文字サイズ 大小

論説 新嘗祭にあたり 「初穂を奉る」といふ営み

平成30年11月19日付 2面

 天皇陛下には、お手づから収穫せられた稲穂を伊勢の神宮における神嘗祭に際して献られ、宮中での新嘗祭においては新穀を聞こし召される。
 神宮での神嘗祭と宮中における新嘗祭は、それぞれ年間の恒例祭典のなかでも最も重要な祭祀といはれる。来春には御譲位が予定されてをり、いづれも今上陛下の御奉仕遊ばされる最後となることに一抹の寂しさを感じつつ、御即位三十年の佳節を迎へるにあたり、これまで営々と宮中祭祀をお続けになってこられたお姿を拝しつつ、神社人として慎んで祭祀に勤しむことを改めて誓ふものである。
 一方、各地の神社では収穫の秋を迎へ、稔りに感謝する祭礼が斎行されてゐる。秋の祭礼の風景は、旗指物を立て並べて神前に新米を捧げ、笛太鼓の音が鳴り響く中、住民こぞって喜び集ふ風景が思ひ起こされる。そしてその風景は、日本の原風景の代表的なものとして広く記憶されてゐるものだ。
 神社・神道は、わが国の稲作の歴史とともに時代を刻んできた。それゆゑに、「初穂」といふ言葉、また「初穂を捧げる」といふ行為には特別な意味があるといへるだらう。
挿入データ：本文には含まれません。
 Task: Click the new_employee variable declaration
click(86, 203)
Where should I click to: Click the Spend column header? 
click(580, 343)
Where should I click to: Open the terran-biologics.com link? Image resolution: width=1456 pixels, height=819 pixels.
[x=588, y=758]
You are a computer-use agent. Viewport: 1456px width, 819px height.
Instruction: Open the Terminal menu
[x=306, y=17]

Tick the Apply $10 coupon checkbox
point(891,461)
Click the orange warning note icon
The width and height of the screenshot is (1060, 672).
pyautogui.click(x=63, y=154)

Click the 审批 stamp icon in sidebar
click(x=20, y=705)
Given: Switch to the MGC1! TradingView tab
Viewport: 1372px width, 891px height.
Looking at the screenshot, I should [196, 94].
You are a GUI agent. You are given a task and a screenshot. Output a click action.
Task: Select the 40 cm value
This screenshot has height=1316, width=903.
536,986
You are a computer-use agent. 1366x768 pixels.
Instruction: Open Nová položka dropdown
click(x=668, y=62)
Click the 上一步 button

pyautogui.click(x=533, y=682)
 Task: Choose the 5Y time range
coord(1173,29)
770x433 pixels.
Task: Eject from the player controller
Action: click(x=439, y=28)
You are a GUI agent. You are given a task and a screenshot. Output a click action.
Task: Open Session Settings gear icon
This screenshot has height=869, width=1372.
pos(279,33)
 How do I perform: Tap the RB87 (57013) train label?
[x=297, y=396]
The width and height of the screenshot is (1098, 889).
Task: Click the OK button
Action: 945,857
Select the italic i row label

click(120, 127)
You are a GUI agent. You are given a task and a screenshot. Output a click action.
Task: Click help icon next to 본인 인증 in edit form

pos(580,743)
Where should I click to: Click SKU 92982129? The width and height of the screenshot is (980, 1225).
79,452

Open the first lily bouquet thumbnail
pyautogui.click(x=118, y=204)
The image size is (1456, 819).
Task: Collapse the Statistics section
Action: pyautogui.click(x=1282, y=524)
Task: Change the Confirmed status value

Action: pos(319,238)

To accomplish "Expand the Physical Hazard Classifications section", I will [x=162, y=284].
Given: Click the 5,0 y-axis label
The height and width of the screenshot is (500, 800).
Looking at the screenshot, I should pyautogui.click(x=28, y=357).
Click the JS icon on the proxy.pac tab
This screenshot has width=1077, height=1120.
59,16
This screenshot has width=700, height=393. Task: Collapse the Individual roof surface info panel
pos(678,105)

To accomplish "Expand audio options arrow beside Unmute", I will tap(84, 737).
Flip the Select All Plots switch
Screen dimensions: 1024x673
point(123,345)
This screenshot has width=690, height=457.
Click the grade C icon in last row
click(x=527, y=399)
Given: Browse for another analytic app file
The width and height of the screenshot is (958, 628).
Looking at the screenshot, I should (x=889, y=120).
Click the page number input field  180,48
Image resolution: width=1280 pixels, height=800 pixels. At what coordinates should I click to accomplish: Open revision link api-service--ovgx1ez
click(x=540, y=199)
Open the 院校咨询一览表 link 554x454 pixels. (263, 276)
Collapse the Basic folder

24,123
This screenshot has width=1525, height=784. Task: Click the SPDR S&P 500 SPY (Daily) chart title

 現在、「祈祷の初穂料」「神札の初穂料」などといふやうに、神社に奉納する金員を広く「初穂料」といふ言葉で表すことが一般的となってゐる。貨幣経済の成立以前には、神々への奉納は当然のやうに現物、すなはち米・野菜・魚介等であった。その「初物」が手に入った際には、まづ第一に神々に捧げて奉告し、感謝の意を示した。
 時代を経るにつれて、現物と交換性を持つ金員が奉納されるやうになり、現在ではさらにその傾向が強まって奉納・喜捨の行為は金銭でおこなふことが主流となった。神饌に替はる「神饌料」、幣帛に替はる「幣帛料」といふ表現もその反映であらうし、とくに稲作を中心とした農耕サイクルが神社の信仰と深く関はるがゆゑに、「初穂料」といふ言葉が定着したといへよう。また現物を供へる時に見た目を整へるやうに、金銭を祝儀袋・熨斗袋に入れ、「初穂を奉る」といふ古へからの慣例に思ひを致しながら、「初穂料」等と記して神前に奉ることが一般的な作法として成立したのではなからうか。



 しかし奉納や喜捨といふやうな概念ではなく、単に金銭の遣り取りとしてのみ考へる人たちは、かうした体裁などを顧慮しない。賽銭箱などは別としても、改まって神前に進むやうな場合にも、あたかも対価を支払ふ行為として、剥き出しの現金を差し出すやうな事例が見られるやうになってきた。「初穂料は祝儀袋に入れて」といった啓発をおこなってゐる事例もあるやうだが、至極当然なことであり、極論すればそれは、信仰・祈りに基づく行為について、本義に遡りながら現在の営みの意義を啓発するものといへる。
 一方で神社界の現状を見ると、これまでは地域を中心とした関係性のなかで、現物・現金を直接奉納することが一般的な状態にあったが、広域的な崇敬を集める神社で、また故郷を離れた人々に産土神への信仰を呼びかけるやうな際において、神符・守札等を郵便や宅配便で送り、郵便振替等によって初穂料を納入してもらふこともあると聞く。神札の郵送について可否が論じられることもあったが、今では教化事例として取り上げられるやうになってゐる。ただ郵便局や銀行などでの振込みといふ行為にあたって、どこまで「初穂」との意味が感じられてゐるであらうか。



 物々交換の時代以降、貨幣の普及に始まり、さらに金融決済から端末機器による電子決済へと、我々の経済活動における環境が変化してゐる。今後もかうした傾向が続き、近い将来において現金を持たず行動する時代が来たとき、果たして「初穂料」や「賽銭」はどのやうになっていくのか。
 御代替りののちの大嘗祭は稲作文化の象徴であり、「初穂」の意義を今一度確認する時ともいへる。今月末には「御大典奉祝に向けた教化活動」を主題とする神社本庁の全国教化会議が開催され、さまざまな意見が交換されるであらう。さうしたなかで直面する情報化社会のさらなる進展を考へた時、神道の原義ともいへる「初穂を奉る」といふ営みを如何に伝へていくのかといふことも、ぜひ論議していただきたいと切に願ふものである。